DIALS: Creating and running a job for peak integration

In this tutorial, we will show how to create and run a job for peak integration using the public DIALS environment.

Creating a job template

Step 1: Initial details

Navigate to Analysis → Jobs → Create Job Template, and fill out the job template name and description:

To work with the job script below, make sure to choose the DIALS environment.

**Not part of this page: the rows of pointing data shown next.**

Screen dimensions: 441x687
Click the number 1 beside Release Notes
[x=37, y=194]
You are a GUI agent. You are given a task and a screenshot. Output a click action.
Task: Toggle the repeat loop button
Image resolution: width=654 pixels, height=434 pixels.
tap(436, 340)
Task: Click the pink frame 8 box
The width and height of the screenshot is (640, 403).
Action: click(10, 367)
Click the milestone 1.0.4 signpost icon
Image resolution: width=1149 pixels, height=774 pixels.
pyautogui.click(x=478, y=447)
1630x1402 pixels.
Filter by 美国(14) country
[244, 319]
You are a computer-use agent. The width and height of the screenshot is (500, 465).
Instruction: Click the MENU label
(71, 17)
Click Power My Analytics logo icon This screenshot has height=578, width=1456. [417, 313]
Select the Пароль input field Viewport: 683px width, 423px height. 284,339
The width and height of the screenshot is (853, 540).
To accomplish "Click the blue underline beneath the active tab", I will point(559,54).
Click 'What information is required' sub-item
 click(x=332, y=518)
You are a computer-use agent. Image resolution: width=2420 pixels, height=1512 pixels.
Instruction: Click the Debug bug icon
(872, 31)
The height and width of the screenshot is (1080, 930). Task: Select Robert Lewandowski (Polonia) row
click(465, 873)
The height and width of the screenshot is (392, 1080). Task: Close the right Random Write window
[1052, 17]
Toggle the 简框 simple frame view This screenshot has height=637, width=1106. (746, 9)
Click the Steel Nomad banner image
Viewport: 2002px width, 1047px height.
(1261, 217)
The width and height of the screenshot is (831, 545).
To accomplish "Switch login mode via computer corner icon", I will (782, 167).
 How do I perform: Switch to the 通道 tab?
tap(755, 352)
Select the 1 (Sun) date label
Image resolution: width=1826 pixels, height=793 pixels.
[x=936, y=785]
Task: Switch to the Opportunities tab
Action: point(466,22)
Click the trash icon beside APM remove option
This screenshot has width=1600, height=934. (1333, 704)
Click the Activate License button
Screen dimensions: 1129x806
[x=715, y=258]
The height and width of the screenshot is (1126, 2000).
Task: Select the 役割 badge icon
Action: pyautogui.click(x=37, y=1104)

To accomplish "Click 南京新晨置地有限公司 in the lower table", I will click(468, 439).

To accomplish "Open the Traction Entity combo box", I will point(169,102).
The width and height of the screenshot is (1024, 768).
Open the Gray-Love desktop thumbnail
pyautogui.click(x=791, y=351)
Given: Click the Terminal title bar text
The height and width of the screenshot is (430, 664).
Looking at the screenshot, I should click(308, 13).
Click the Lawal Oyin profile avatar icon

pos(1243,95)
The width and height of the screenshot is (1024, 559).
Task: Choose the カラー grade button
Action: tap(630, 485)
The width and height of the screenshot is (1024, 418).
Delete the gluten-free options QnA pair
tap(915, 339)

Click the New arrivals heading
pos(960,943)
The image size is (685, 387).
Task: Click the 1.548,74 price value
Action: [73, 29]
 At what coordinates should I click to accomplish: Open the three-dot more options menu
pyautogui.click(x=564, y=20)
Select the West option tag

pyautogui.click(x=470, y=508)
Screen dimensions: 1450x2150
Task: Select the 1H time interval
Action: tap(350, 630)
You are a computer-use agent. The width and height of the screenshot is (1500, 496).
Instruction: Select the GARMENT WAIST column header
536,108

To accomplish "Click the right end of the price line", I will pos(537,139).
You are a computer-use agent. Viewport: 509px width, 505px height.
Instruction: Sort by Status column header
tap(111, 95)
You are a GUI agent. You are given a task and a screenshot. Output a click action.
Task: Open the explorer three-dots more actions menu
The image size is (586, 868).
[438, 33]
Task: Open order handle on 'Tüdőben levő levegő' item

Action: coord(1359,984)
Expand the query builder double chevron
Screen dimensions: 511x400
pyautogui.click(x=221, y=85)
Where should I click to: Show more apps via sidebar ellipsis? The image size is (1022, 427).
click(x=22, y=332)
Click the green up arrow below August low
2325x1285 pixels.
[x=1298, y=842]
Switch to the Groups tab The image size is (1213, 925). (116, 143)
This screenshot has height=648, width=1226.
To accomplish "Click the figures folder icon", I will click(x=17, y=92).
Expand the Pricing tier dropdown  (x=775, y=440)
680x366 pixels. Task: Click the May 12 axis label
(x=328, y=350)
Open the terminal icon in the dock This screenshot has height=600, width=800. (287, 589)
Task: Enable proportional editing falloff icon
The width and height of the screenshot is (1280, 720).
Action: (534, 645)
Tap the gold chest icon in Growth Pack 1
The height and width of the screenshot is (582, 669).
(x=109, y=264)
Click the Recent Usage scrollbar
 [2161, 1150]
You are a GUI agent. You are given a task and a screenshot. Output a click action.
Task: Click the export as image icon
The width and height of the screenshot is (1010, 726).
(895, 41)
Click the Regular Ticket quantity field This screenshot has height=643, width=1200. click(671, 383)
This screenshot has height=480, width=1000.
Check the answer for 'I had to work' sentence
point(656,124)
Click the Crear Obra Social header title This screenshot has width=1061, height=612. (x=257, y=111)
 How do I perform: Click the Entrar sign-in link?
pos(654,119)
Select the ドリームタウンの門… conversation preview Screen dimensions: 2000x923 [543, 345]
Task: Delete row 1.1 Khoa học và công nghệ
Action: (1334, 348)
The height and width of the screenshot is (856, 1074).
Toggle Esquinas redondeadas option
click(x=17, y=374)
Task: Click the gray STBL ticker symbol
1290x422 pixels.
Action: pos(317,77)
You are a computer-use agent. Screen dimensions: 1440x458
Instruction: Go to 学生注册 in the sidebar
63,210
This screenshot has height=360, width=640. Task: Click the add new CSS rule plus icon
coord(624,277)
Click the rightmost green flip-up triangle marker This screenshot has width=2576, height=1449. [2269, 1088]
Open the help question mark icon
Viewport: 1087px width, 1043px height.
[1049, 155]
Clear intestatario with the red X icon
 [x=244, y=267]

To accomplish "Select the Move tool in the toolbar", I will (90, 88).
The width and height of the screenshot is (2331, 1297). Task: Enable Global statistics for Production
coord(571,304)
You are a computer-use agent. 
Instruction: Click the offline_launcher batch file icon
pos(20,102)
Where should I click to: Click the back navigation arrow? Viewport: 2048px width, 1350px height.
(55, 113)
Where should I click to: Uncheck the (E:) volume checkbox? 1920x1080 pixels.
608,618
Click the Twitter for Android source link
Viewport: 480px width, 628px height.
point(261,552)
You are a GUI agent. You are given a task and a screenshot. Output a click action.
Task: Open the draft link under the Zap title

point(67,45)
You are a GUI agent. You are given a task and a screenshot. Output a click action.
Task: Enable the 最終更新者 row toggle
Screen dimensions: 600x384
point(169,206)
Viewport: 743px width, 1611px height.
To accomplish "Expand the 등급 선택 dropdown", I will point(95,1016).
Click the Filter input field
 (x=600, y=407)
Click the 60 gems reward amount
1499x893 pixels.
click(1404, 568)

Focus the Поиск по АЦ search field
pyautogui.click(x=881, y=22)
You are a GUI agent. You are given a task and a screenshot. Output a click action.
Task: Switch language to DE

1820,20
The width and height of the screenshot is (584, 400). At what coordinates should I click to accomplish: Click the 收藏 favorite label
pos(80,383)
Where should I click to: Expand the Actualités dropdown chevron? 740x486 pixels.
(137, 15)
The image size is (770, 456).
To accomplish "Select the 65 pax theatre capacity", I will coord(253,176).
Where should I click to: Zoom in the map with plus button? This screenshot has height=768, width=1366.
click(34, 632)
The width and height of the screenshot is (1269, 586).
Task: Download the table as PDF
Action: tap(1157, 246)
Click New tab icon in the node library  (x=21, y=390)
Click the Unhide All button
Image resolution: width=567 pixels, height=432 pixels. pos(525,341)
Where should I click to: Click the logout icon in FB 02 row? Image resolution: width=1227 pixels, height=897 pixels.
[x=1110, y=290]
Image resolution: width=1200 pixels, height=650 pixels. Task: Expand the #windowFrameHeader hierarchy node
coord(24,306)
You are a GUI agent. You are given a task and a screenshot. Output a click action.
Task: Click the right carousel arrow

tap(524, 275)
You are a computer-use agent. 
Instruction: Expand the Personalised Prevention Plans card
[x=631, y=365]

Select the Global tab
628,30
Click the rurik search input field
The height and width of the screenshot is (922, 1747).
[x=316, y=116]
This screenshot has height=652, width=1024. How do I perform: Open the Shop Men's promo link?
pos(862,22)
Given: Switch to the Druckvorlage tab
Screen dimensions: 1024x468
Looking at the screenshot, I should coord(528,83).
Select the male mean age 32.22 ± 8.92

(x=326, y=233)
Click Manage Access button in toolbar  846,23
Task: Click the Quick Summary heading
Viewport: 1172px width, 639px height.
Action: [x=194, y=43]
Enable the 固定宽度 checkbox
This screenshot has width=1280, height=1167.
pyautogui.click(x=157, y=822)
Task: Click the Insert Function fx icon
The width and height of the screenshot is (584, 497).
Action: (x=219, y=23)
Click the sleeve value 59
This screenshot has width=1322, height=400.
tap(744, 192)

Step 2: Inserting the job script

On the next page, you can specify the job script:

For this tutorial, an example job script for running DIALS is given below, which can be copy-pasted into the box:

#!/bin/bash

# Resolve and source DIALS environment
DIALS_ENV_SCRIPT=$(find /usr/local/dials -type f -name "dials_env.sh" | head -n 1)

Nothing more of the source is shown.